** Exercise requirements **
Only the lines below between the ones containing "The height and" and "700x461 pixels.", inclusive, are to be reproduced, each exactly as it stands.

----- Input records -----

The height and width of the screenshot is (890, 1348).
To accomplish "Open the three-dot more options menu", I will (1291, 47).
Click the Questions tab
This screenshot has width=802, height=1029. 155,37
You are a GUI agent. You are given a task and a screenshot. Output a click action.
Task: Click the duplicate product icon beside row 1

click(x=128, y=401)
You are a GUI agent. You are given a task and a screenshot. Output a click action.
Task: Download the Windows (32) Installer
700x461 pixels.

-----
----- Input records -----

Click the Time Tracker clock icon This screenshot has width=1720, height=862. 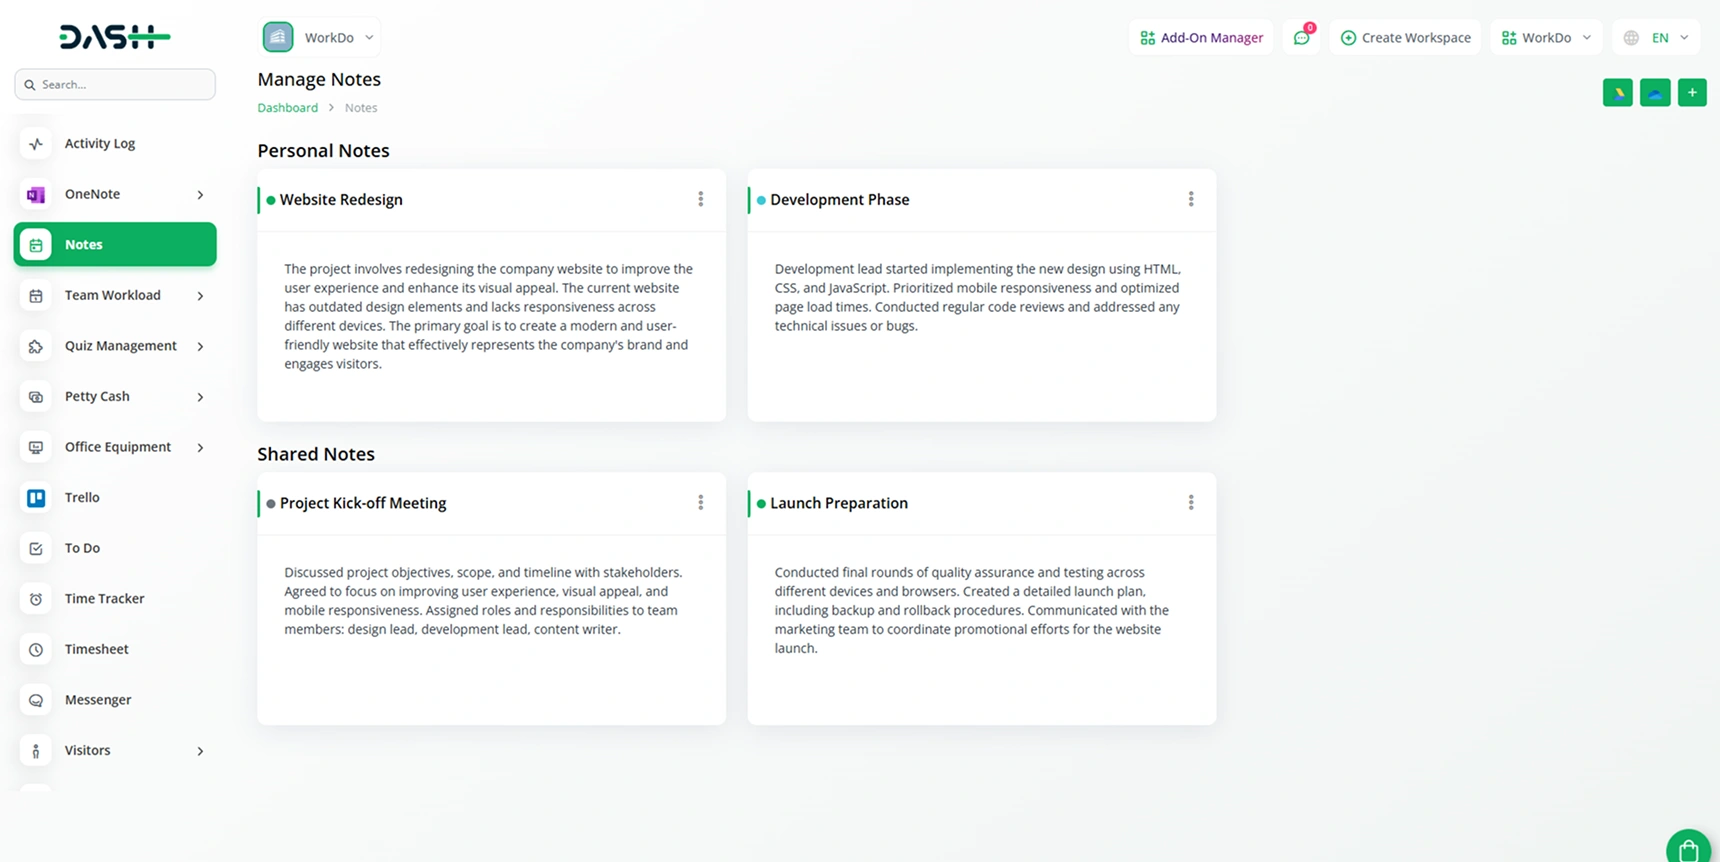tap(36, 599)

-----

** Exercise solution **
The height and width of the screenshot is (890, 1348).
To accomplish "Open the three-dot more options menu", I will (1291, 47).
Click the Questions tab
This screenshot has width=802, height=1029. 155,37
You are a GUI agent. You are given a task and a screenshot. Output a click action.
Task: Click the duplicate product icon beside row 1

click(x=128, y=401)
You are a GUI agent. You are given a task and a screenshot. Output a click action.
Task: Download the Windows (32) Installer
700x461 pixels.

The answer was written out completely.